퍼소나(Persona) 분석의 문제점

제대로 알지 못하고 사용하기에 문제가 되는 퍼소나 분석법



이번에 다뤄볼 이야기는 퍼소나(Persona) 분석법의 문제점에 대한 내용이다. 사실 까놓고 이야기하자면 국내에는 퍼소나 분석을 제대로 다룰 수 있는 사람은 거의 없다고 보면 된다. 그만큼 '사용법이 잘못 알려진' 방식이고, 사용하기위해 수많은 통계나 데이터 자료가 필요한 분석법이다. 그럼에도 불구하고 많은 학교와 교육 커리큘럼에서 퍼소나 분석이 '혁신적인 도구'인것처럼 떠드는 경우가 많다. 오늘은 이 퍼소나가 왜 문제가되고, 어떤 방식으로 써야 제대로 쓰는것인지 알아보도록 하자.

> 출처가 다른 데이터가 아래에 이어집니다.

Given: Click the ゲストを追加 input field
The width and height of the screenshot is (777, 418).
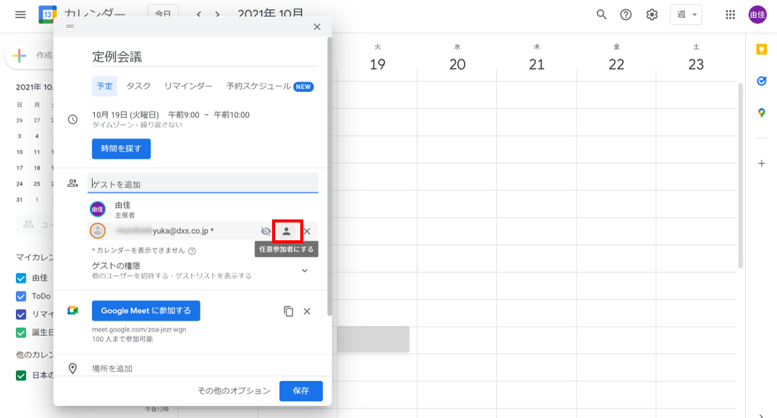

퍼소나분석. 얼굴 하나 붙여놓고, 나이, 성별, 관심사같은걸 적으면 끝일까?


1.

국내에서 퍼소나 분석을 가장 제대로 쓰는 곳 중 하나가 PXD다. 이곳은 해외에 존재하는 여러 분석법들을 자체적으로 실험, 검증하고 내부에서 교육하는 것으로 유명하다. 물론 지금은 IT 생태계가 많이 달라지면서, 아카데믹한 분석법이 실무에서 쓰기 어려운 상황이 됐다. 그럼에도 여전히 PXD 내부에서는 다양한 교육법을 연구하고, 분석방식을 실무에 적용하는 - 찐 연구자들이 많은 곳으로 유명하다.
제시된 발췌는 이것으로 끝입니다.